#### [Exercise requirements]
The answer must be an exact copy of the lines from the one containing "Image resolution: width=620" through the last line of the records, with no pictures.
BEGIN Records for the task
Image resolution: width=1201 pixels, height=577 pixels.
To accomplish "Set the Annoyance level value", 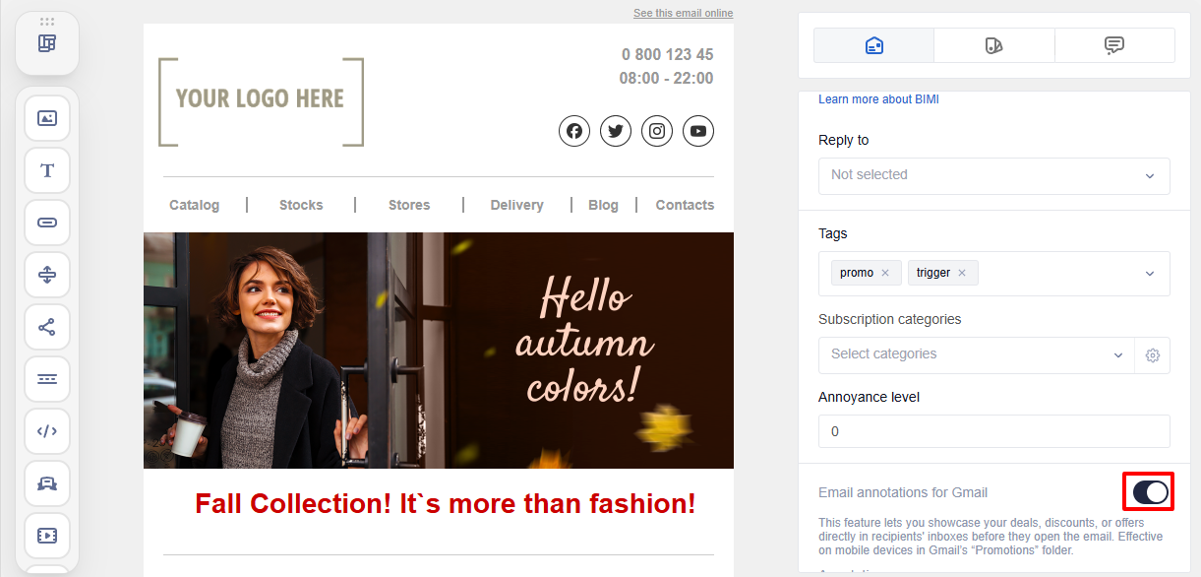I will click(x=993, y=431).
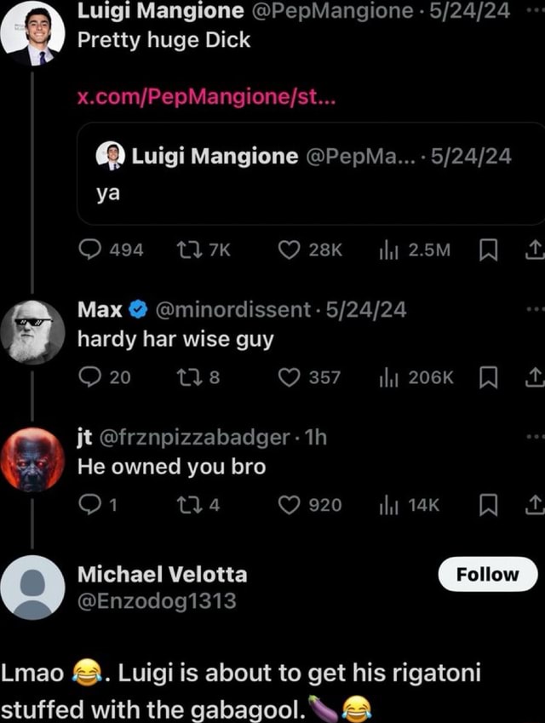Like jt's post with 920 likes
Image resolution: width=545 pixels, height=723 pixels.
(x=292, y=505)
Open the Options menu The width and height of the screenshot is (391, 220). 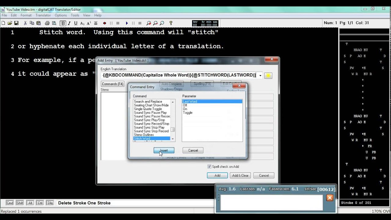pos(60,15)
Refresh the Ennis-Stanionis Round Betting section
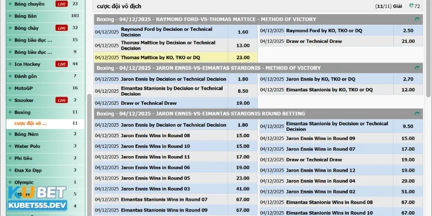 click(417, 113)
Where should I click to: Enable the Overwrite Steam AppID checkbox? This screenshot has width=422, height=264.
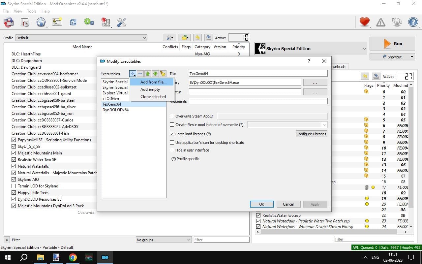(172, 116)
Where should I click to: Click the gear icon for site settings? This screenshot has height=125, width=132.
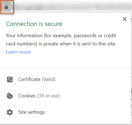coord(10,112)
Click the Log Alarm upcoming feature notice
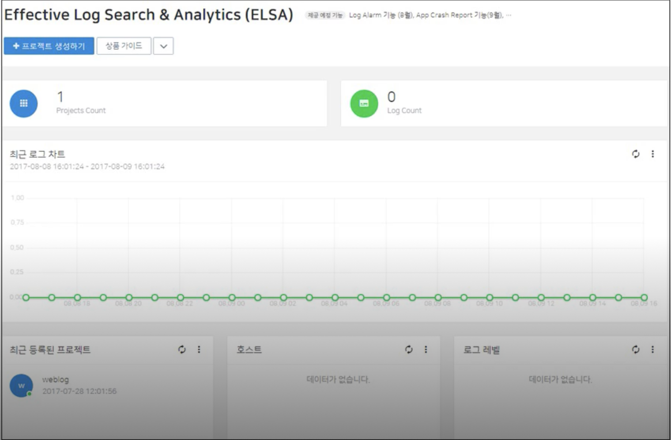671x440 pixels. (x=381, y=15)
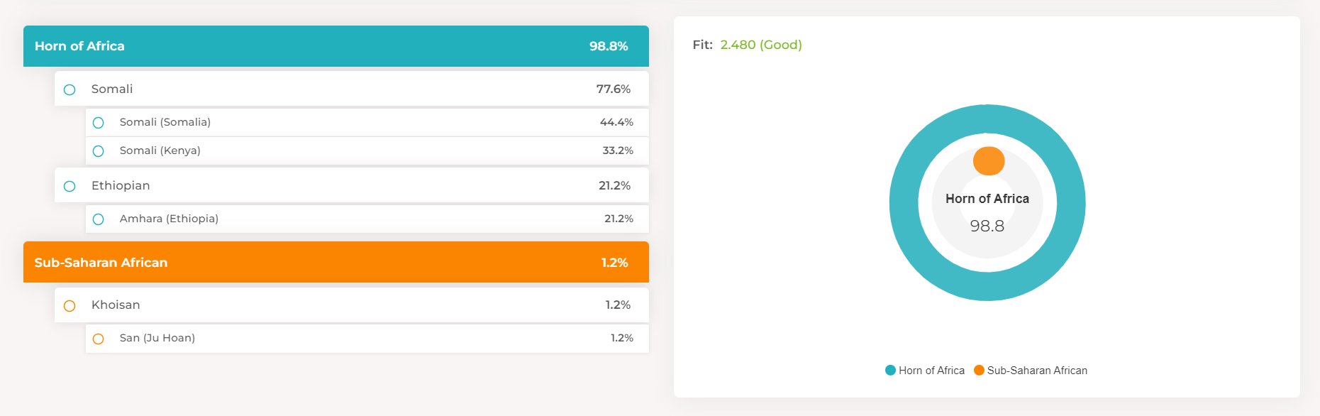Click the teal circle beside Ethiopian
The image size is (1320, 416).
pyautogui.click(x=70, y=186)
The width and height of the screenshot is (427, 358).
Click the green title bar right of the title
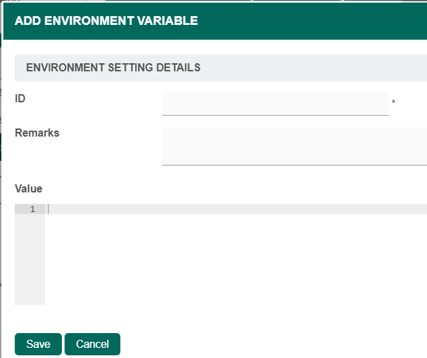[x=309, y=21]
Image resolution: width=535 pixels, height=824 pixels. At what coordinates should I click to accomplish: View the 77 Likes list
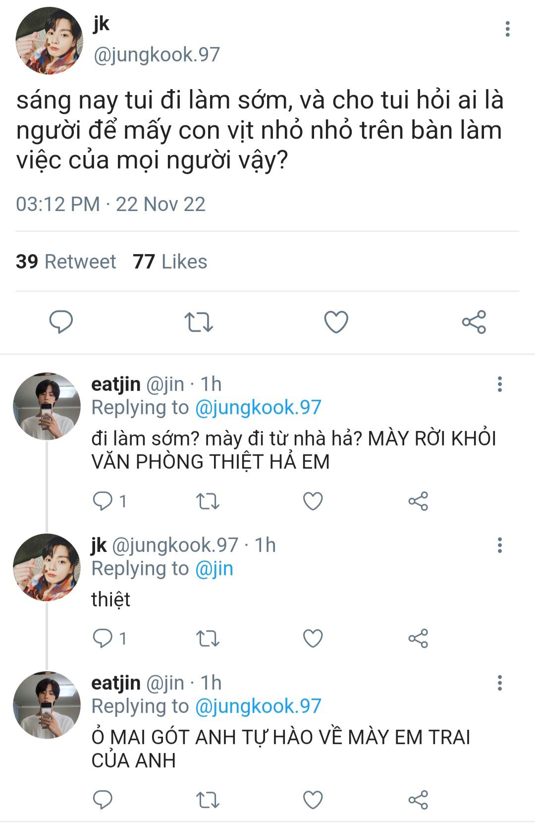[x=170, y=262]
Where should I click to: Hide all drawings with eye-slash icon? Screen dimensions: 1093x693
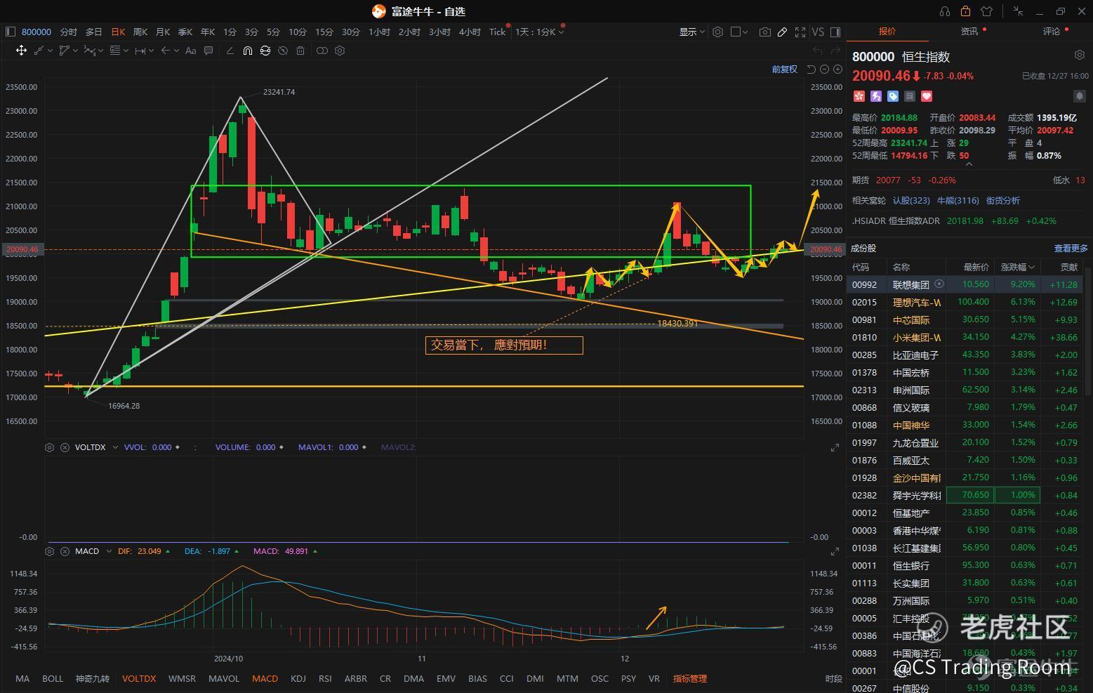tap(283, 51)
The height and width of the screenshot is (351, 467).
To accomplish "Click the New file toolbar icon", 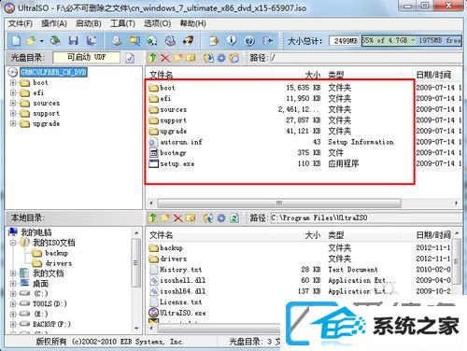I will click(17, 41).
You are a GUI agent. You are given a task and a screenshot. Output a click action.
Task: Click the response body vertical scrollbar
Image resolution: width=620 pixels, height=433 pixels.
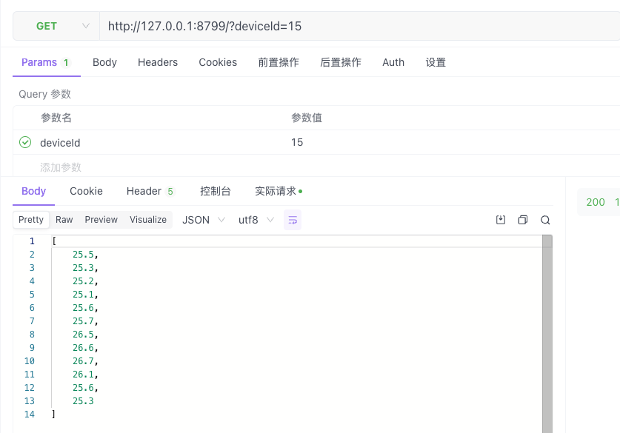547,333
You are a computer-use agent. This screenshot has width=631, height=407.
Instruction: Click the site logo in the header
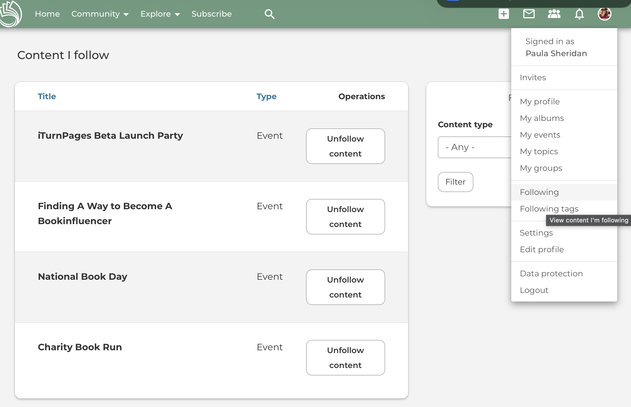coord(11,13)
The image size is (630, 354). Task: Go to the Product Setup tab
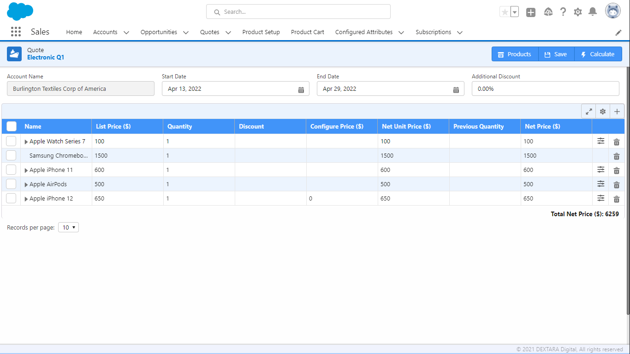click(x=261, y=32)
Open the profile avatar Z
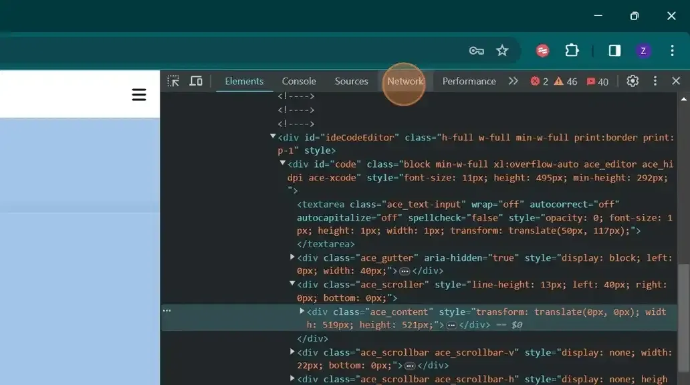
END Records for the task
#### [Response to the exercise]
Image resolution: width=620 pixels, height=433 pixels.
547,333
You are a computer-use agent. This screenshot has width=631, height=407.
Instruction: Click the site logo in the header
coord(11,13)
The image size is (630, 354). Task: Go to the Product Setup tab
click(x=261, y=32)
Open the profile avatar Z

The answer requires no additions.